■ PARTS OF THE EXERCISE
(1) Translate this sentence from the passage on Hank Mobley into Spanish: "I lived with Charlie Parker, Bud Powell, Thelonious Monk."
(2) Answer these questions using the passage on Hank Mobley.
(a) From where did Mobley telephone Ronnie Scott?
(b) What was Mobley once widely regarded as?
(c) Which three musicians does Mobley say he lived with?

■ SOURCE PASSAGE
======

Hank Mobley In Europe 1968-70
"The circumstances of Hank Mobley's arival in Britain in the Spring of 1968 were far from dignified. Writer John Fordham has recounted how the saxophonist had telephoned the London club owner and fellow musician Ronnie Scott, one of Mobley's most ardent admirers, from Heathrow Airport in the small hours; 'Mobley was sick, broke and physically worn out' Fordham wrote 'and had come to London to seek help from people that he believed appreciated him and his work'. Shortly afterwayrds, in an interview with Val Wilmer, Mobley was accurately described as 'the daddy of the hard bop tenor' in recognition of the ubiquity of his influence upon many modern jazz saxophonists who had emerged since the mid-1950s. Praise for Hank's skills was not only forthcoming from fellow saxophonists, indeed trumpeter Donald Byrd, a partner of Mobley's in the original Jazz Messengers co-op venture, and subsequently a frequent collaborator, spoke for many when he summed up Mobley's importance thus - ' He for me, is just as much a personality as Sonny Rollins. I mean he has so definitely established his own sound and style.'
So how had a musician once widely regarded as 'the middleweight champion of the tenor saxophone', reached a point where his talent was so under-valued that he was willing to risk everything on a whimsical flee from his home country to Europe?
Mobley's experiences in the mid 1960s, as was so often the case in Hank's life, tell a story which is an evryman example of the circumstances in which jazz musicians have to live and work. They also reveal the beginnings of a tragedy, which is as sickening as any of those within the music that are better known. Late in his life, Mobley said " It's hard for me to think of what could be and what should have been. I lived with Charlie Parker, Bud Powell, Thelonious Monk. I walked with them up and down the street. I did not know what it meant to when I listened to them cry - until it happened to me."

======

■ INFORMATION SHOWN
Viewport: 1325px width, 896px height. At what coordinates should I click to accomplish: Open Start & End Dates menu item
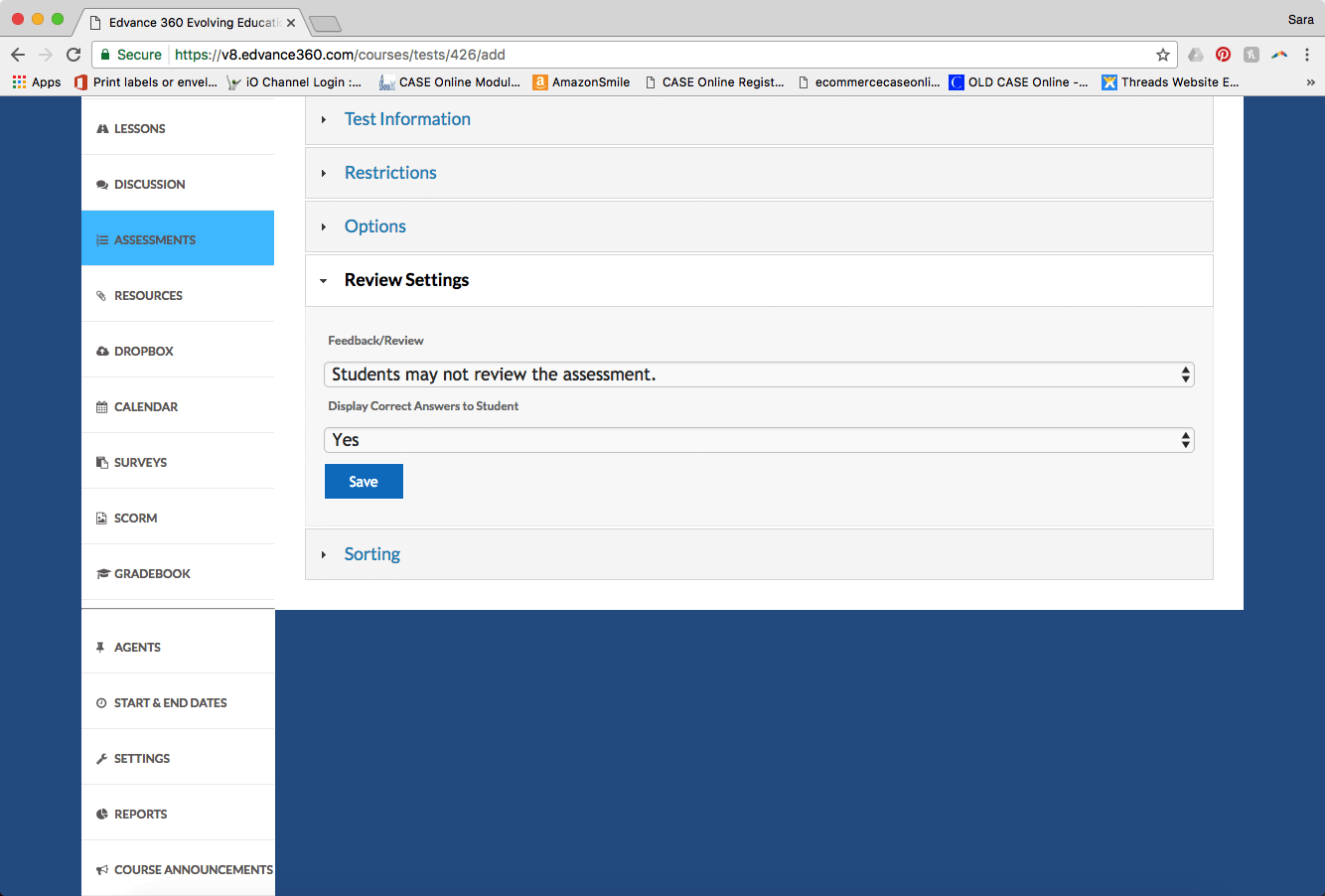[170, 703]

======

■ WORKED SOLUTIONS
(1) Viví con Charlie Parker, Bud Powell, Thelonious Monk.

(2)
(a) Heathrow Airport
(b) "the middleweight champion of the tenor saxophone"
(c) Charlie Parker, Bud Powell and Thelonious Monk